Dataset entries:

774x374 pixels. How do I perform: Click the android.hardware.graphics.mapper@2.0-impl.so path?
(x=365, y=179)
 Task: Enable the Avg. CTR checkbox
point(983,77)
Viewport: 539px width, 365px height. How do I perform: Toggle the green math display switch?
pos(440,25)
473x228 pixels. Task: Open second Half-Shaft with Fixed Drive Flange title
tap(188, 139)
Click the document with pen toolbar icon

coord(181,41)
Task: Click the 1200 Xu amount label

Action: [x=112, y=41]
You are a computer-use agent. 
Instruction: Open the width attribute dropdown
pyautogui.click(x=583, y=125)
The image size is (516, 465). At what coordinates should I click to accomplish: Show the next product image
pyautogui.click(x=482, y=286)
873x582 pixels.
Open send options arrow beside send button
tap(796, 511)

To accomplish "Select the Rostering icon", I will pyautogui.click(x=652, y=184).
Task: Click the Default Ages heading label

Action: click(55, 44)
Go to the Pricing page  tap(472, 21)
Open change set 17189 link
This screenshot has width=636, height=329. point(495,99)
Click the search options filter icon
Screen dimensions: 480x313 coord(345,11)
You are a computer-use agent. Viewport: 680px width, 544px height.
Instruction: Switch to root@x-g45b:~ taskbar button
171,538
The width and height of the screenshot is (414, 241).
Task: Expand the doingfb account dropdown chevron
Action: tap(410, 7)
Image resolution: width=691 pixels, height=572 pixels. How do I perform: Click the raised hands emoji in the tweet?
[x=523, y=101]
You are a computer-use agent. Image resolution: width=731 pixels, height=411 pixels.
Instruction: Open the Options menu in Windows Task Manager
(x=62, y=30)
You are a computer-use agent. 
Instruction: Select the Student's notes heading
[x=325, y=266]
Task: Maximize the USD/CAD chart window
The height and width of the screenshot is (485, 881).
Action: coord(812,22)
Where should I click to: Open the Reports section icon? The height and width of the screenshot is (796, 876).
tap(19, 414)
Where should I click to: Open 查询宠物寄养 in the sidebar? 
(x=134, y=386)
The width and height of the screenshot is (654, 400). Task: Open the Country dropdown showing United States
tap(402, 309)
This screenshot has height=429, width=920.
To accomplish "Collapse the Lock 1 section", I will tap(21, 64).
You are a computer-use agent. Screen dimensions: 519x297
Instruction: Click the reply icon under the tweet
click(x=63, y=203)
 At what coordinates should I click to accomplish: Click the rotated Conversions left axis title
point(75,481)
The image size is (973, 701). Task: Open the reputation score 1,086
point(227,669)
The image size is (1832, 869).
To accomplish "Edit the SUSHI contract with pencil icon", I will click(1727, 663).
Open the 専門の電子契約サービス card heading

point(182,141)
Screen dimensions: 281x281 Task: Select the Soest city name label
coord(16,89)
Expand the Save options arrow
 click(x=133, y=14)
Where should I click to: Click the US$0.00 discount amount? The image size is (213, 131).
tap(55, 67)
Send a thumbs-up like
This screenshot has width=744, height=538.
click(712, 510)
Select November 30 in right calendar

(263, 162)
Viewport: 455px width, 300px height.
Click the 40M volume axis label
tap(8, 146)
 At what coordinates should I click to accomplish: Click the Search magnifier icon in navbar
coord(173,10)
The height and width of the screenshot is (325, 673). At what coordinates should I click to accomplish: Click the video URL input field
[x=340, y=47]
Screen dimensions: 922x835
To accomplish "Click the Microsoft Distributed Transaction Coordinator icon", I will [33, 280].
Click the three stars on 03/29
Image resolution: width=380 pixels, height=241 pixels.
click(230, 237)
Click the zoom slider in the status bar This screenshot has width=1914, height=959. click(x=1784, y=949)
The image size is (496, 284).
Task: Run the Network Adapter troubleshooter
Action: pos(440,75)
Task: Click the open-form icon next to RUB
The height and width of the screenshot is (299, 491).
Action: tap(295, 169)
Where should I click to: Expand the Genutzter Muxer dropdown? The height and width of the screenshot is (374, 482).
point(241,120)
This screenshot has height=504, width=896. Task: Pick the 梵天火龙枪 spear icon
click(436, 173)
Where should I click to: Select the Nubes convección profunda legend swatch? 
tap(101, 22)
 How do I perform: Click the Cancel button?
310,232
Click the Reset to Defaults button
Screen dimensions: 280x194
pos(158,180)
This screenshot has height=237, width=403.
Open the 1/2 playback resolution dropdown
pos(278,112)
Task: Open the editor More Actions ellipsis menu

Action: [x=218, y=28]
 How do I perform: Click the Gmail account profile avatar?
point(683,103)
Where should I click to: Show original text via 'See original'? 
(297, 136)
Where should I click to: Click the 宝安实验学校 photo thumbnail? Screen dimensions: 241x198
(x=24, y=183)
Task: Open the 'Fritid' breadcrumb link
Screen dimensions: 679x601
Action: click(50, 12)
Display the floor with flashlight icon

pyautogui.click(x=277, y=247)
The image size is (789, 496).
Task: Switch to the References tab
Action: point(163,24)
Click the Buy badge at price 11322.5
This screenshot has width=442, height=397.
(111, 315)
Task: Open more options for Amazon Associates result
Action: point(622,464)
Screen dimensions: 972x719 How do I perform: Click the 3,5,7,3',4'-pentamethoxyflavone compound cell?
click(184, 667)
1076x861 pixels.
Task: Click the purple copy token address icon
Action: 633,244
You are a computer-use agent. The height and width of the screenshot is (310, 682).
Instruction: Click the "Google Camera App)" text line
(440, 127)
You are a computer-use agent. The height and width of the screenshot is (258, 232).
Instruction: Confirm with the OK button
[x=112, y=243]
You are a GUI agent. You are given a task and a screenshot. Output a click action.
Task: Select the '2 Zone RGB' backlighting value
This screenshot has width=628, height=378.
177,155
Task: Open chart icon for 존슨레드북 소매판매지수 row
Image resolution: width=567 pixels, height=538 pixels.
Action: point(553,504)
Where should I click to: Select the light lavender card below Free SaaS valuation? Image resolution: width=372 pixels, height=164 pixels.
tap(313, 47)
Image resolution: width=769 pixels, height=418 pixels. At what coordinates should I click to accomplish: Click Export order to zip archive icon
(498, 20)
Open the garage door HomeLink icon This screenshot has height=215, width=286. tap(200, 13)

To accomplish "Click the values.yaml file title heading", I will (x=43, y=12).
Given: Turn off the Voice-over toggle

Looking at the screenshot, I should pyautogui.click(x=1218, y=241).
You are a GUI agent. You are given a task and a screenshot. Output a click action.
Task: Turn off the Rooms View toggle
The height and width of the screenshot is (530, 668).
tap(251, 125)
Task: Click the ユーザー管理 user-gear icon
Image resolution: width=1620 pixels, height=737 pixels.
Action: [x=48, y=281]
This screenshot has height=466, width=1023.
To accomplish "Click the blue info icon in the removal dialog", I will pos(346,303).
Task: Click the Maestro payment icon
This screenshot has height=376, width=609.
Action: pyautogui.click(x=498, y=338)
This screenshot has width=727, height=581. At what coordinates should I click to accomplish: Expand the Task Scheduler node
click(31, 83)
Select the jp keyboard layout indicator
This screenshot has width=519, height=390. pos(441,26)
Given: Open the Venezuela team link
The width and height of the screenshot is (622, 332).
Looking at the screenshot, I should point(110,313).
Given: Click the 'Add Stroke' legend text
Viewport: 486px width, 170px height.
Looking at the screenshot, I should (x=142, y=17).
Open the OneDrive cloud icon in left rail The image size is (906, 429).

> [DIRECTIONS FOR THIS TASK] Filter the records above and copy every line that contains the word "agent".

> [WRITTEN RESPONSE]
You are a computer-use agent. 
You are a computer-use agent. Viewport: 680px width, 544px height.
You are a computer-use agent. Image resolution: width=731 pixels, height=411 pixels.
You are a computer-use agent. 
You are a computer-use agent. Screen dimensions: 519x297
You are a computer-use agent. The height and width of the screenshot is (310, 682).
You are a computer-use agent. The height and width of the screenshot is (258, 232).
You are a GUI agent. You are given a task and a screenshot. Output a click action.
You are a GUI agent. You are given a task and a screenshot. Output a click action.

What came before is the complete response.